Falisa tahu dirinya tak akan pernah bisa berbohong pada Yuuya. Hubungannya dengan pria itu terlalu dekat sehingga mereka sudah sangat hafal karakter masing-masing.
“Ada apa, Fal? Ceritakan padaku, jangan diam saja.”
“Sebenarnya tadi aku bertemu dengan CEO itu di kantin kantormu.” Hingga akhirnya Falisa memilih mengatakan yang sebenarnya.
“Maksudnya Pak Juan?”
Falisa mengangguk tanpa ragu. “Ya, aku melihat dia duduk tepat di dekat meja kita. Aku tidak bisa duduk di dekat dia, rasanya takut sekali.”
Mendengar penjelasan itu Yuuya pun terkekeh. “Kau ini berlebihan. Pak Juan tidak akan memarahimu. Kau begini karena masih memikirkan kejadian di pantry?”
Falisa memutar bola mata karena bosan pada sikap Yuuya yang terus menganggap sepele masalahnya dengan sang CEO, padahal bagi Falisa masalah ini sangat serius.
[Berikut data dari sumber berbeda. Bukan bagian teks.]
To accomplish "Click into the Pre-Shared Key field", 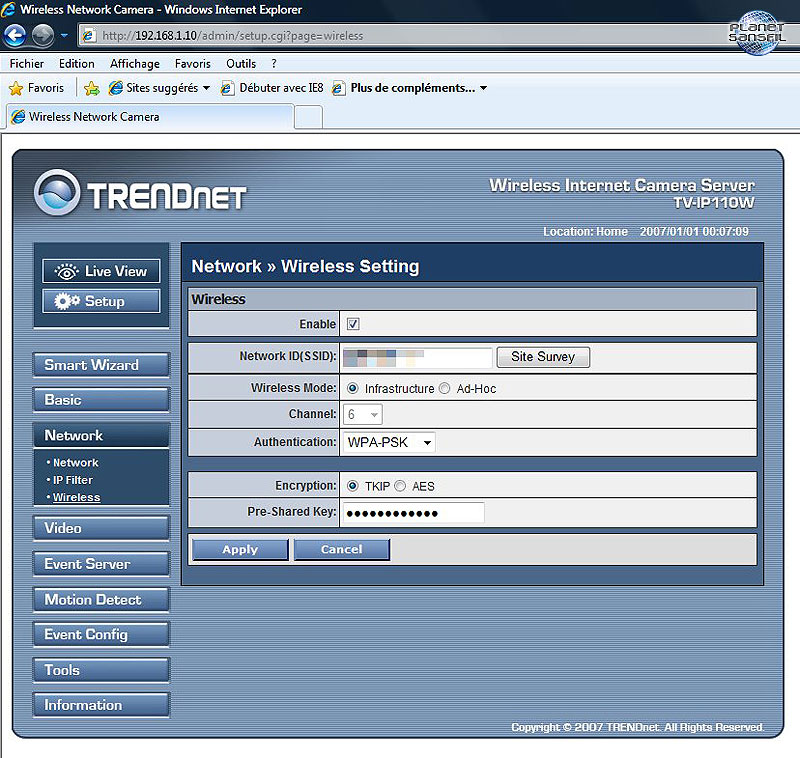I will click(413, 513).
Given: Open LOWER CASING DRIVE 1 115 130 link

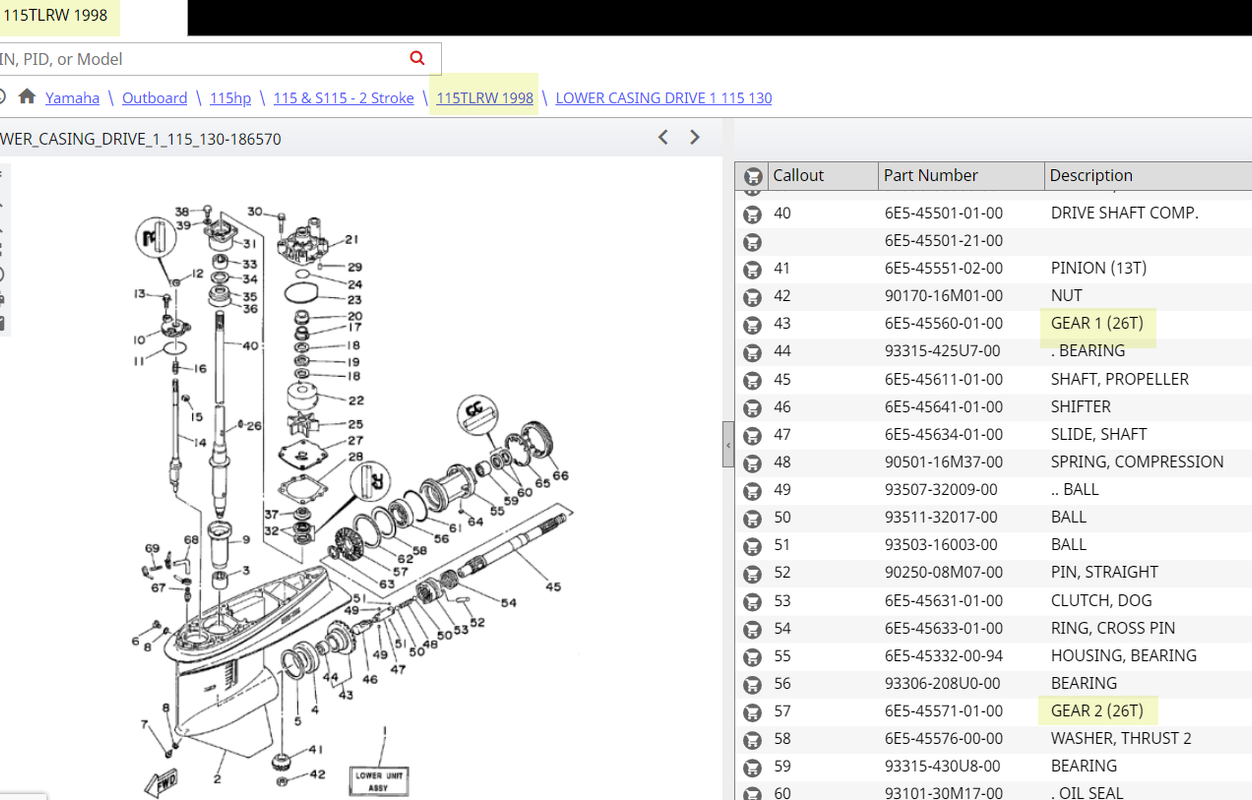Looking at the screenshot, I should (664, 97).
“Apanya yang dia tidak akan memarahiku. Tadi saja aku mendengar dia marah-marah di telepon. Sepertinya dia menyuruh orang untuk mengantarkan jas baru untuknya karena jasnya terkena tumpahan teh. Dia menyebut wanita yang menumpahkan teh pada jasnya itu dengan sebutan wanita gila. Artinya aku yang dia maksud wanita gila.”
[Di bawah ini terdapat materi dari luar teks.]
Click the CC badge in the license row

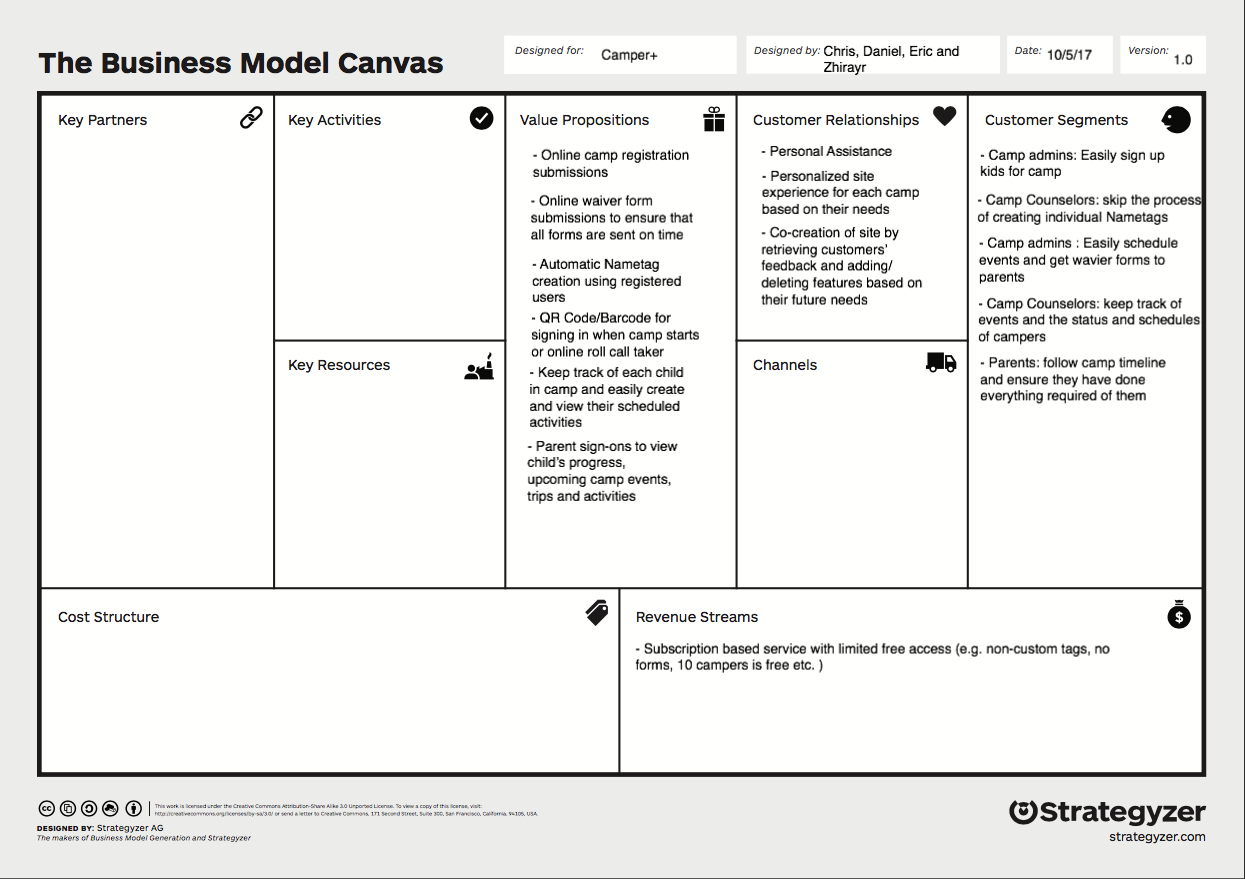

Kedua mata Falisa berkaca-kaca karena sungguh dia sangat mengkhawatirkan nasib pekerjaannya sekarang. Padahal pekerjaan ini sangat penting untuknya.
Yuuya tersenyum kecil kali ini. “Sudahlah, jangan terlalu dipikirkan. Mungkin Pak Juan sedang emosi saja tadi.”
“Aku yakin kalau dia melihat dan menyadari aku duduk di dekat mejanya, dia pasti akan memarahiku.”
“Hm, pemikiranmu berlebihan. Mana mungkin Pak Juan memarahimu di depan banyak orang. Tadi kondisi kantin cukup ramai.”
“Aku tidak mungkin lupa dia membentakku saat di pantry.”
“Karena kondisi di pantry sepi, hanya ada kau dan dia waktu itu. Aku yakin di depan banyak orang mana mungkin dia memarahimu.”
Falisa tiba-tiba balas menggenggam tangan Yuuya tak kalah eratnya membuat pria itu terheran-heran.
“Yuuya, serius aku takut sekali sekarang.”
Yuuya berdecak. “Apa lagi yang kau takutkan?”
“Bagaimana jika aku tidak diterima bekerja di perusahaan Luther karena kejadian tadi pagi?”
Yuuya memutar bola mata, bosan mendengar pembahasan ini terus diulang Falisa beberapa kali seharian ini.
“Sudah kukatakan jangan berpikir begitu. Tentu saja kau akan diterima bekerja di sana.”
Falisa menggelengkan kepala. “Aku masih tidak yakin.”
“Mau bertaruh denganku?” tantang Yuuya, Falisa tak berkomentar, dia hanya memasang raut cemberut karena hatinya masih dipenuhi kekhawatiran itu.
“Menurutku kau pasti akan diterima. Jika aku benar, kau harus mengabulkan apa pun permintaanku.”
Falisa mendengus. “Huh, kalau aku yang benar karena kejadian tadi pagi membuatku tidak diterima di perusahaan itu, bagaimana?”
“Artinya aku yang kalah taruhan sehingga aku yang harus mengabulkan apa pun permintaanmu. Sesederhana itu, kan?”
Raut wajah Falisa semakin cemberut karena di saat dia sedang khawatir setengah mati, Yuuya terus menganggapnya sepele.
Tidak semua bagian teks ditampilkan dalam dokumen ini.